ROCKVILLE, Md. (WUSA9) — A judge here handed Iraq War veteran and former NSA division chief Brian O’Callaghan a 12 year prison sentence for the beating death of his adopted 3-year-old son.
With parole and time served, he could be out in about four years.
O’Callaghan admitted he hurled Madoc Hyunsu O’Callaghan across the room. Prosecutors said he beat him repeatedly, in the head and in the scrotum.
They’d dropped a murder charge after O’Callaghan agreed to plead guilty to child abuse resulting in death. The maximum for that one count is 40 years, but O’Callaghan’s lawyer, Steven McCool, argued that Post Traumatic Stress Disorder had left him incapable of controlling his rage.
Montgomery County Circuit Court Judge John Debelius gave him the bottom of the 12 to 20 year sentencing guideline.
O’Callaghan told the judge, “if there’s one place Madoc should have been safest, it should have been alone in a room with me.”
The Iraq War veteran served in the first days of the Iraq invasion, helped rescue Private Jessica Lynch, and served as a translator in combat. Friends said he came back “a damaged man.”
Co-workers from the NSA testified, one after the other, telling the judge O’Callaghan suffered from PTSD.
In tears, one said something must have “snapped” when O’Callaghan beat Hyunsu to death. The medical examiner found Hyunsu suffered from “multiple impacts to the head.”
O’Callaghan’s wife, Jennifer, wept quietly throughout the hearing.
A defense expert testified that the Marine Corps vet had to be heavily medicated and had contemplated suicide.

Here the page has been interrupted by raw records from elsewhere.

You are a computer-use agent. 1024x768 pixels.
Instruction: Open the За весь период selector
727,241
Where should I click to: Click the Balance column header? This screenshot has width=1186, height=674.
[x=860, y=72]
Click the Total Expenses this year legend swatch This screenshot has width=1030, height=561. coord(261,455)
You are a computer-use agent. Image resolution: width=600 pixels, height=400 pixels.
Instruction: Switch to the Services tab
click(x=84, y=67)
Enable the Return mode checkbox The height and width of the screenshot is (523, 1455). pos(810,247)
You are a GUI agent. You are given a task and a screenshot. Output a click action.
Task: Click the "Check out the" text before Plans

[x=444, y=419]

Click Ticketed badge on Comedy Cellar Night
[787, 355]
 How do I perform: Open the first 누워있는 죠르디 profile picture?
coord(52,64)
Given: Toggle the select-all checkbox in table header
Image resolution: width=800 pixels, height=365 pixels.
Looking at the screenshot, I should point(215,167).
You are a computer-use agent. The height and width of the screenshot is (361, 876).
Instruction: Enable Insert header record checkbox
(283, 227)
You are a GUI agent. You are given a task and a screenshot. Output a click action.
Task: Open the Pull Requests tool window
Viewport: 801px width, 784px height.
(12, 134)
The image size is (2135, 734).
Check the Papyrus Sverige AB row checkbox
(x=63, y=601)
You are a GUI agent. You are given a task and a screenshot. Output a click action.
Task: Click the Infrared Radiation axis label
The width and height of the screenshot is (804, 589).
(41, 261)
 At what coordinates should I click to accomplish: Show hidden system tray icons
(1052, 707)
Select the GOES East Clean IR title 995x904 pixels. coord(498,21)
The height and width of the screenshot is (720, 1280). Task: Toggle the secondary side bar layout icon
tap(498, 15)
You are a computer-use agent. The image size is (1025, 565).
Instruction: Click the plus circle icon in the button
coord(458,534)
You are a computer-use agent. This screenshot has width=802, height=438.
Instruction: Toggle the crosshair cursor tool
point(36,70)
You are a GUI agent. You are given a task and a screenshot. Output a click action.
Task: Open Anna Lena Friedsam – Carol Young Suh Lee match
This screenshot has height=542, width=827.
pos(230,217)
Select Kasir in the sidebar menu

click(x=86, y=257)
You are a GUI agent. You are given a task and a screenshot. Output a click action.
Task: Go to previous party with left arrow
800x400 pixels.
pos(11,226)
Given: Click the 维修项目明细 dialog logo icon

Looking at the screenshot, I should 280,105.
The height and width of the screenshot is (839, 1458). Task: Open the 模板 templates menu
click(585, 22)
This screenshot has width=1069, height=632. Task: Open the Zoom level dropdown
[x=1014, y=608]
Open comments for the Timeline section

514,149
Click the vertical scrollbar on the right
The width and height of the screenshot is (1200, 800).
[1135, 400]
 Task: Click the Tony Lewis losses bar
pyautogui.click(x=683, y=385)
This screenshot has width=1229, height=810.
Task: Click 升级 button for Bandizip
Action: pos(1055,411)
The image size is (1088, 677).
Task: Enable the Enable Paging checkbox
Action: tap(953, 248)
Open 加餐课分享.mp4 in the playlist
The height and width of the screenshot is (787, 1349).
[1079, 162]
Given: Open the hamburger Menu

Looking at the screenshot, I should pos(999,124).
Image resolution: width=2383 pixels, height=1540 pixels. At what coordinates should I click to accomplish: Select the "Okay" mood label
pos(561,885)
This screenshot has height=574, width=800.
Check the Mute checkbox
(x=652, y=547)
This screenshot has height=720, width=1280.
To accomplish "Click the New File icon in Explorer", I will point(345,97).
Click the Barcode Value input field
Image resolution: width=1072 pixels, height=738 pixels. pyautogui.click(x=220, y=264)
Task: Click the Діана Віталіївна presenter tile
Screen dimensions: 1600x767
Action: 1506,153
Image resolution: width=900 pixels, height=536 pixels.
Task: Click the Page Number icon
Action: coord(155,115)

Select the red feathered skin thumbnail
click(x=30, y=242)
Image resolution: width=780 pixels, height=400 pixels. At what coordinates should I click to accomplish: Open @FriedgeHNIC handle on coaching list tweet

Neuro-psychiatrist Richard Restak said “explosiveness” and “irritability” would have made him “frustration intolerant.” He added that he never would have recommended O’Callaghan adopt a young, special needs child.
Advocates for Hyunsu said if O’Callaghan suffered from PTSD, Catholic Charities should never have let him adopt the boy.
“We want the community, the adoption community, to understand this isn’t okay,” said Annalei Yi, a member of the global Korean adoption community. “This isn’t okay what happened to Hyunsu.”
The advocates said this kind of abuse happens too often and that they wanted O’Callaghan to face the maximum to send a message that the judicial system will not tolerate it.
“And someone needs to be held accountable,” Yi said. “And there needs to be changes within the adoption system.”
In court documents, O’Callaghan admitted he lied to the adoption agency, telling Catholic Charities he did not have any mental disabilities. He even stopped taking the potent psychotropic drugs he’d been prescribed so he could pass a blood test.